Getting geared up for fall and some lessons learned this summer

Lots to talk about. I know I haven’t posted much this summer, but I have taken tons of notes and hope to share what I have learned so I can help anyone else out there save some money.

I haven’t done any stockpiling or large coupon-heavy shopping trips since maybe … May I think. June, July and August I usually am buying mostly fresh food, due to all that is in season, and planning my stockpile for the winter.

If I had been better prepared, I would have done more with canning and freezing and taken advantage of things when they were at their peak of flavor and their lowest price. That was my goal this year, but a few things threw me off track at the worst times. Well, I will try again next year.

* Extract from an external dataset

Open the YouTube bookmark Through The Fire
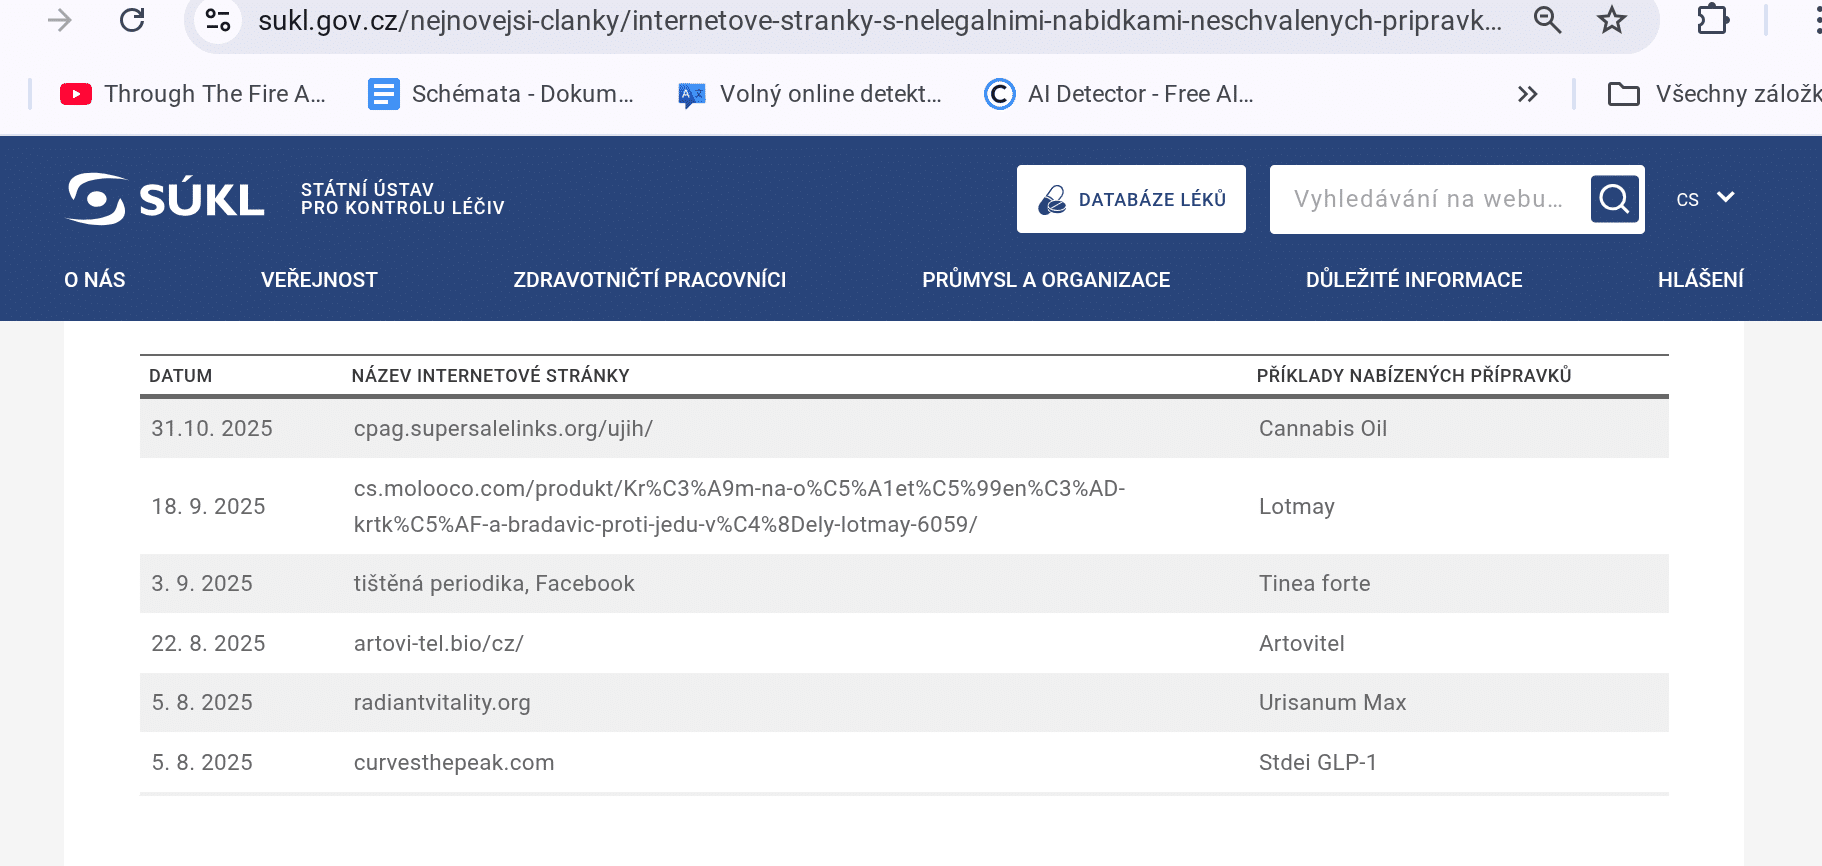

Also it’s been a really weird year. I had some truly unexpected and sudden events come up that demanded my time, energy, and mental focus at times I’d normally be working on house stuff. Well, everyone has that, so I had to roll with it and do the best I could. Everyone out there has had one or more of these things happening, often more than one at once, and often much worse than I ever had it. I’m lucky in so many ways and so grateful for what I have. Anyway, since the beginning of the year, our family has had:

  • Major deaths in the family, out of state for me
  • Serious house issues – floods, damage, structural problems
  • Serious and deadly health issues for core family members
  • The person who runs everything (me) having to be gone for extended periods of time due to emergencies
  • Health and lifestyle changes due to injuries, surgeries, illnesses (all recoverable but causing major shifts)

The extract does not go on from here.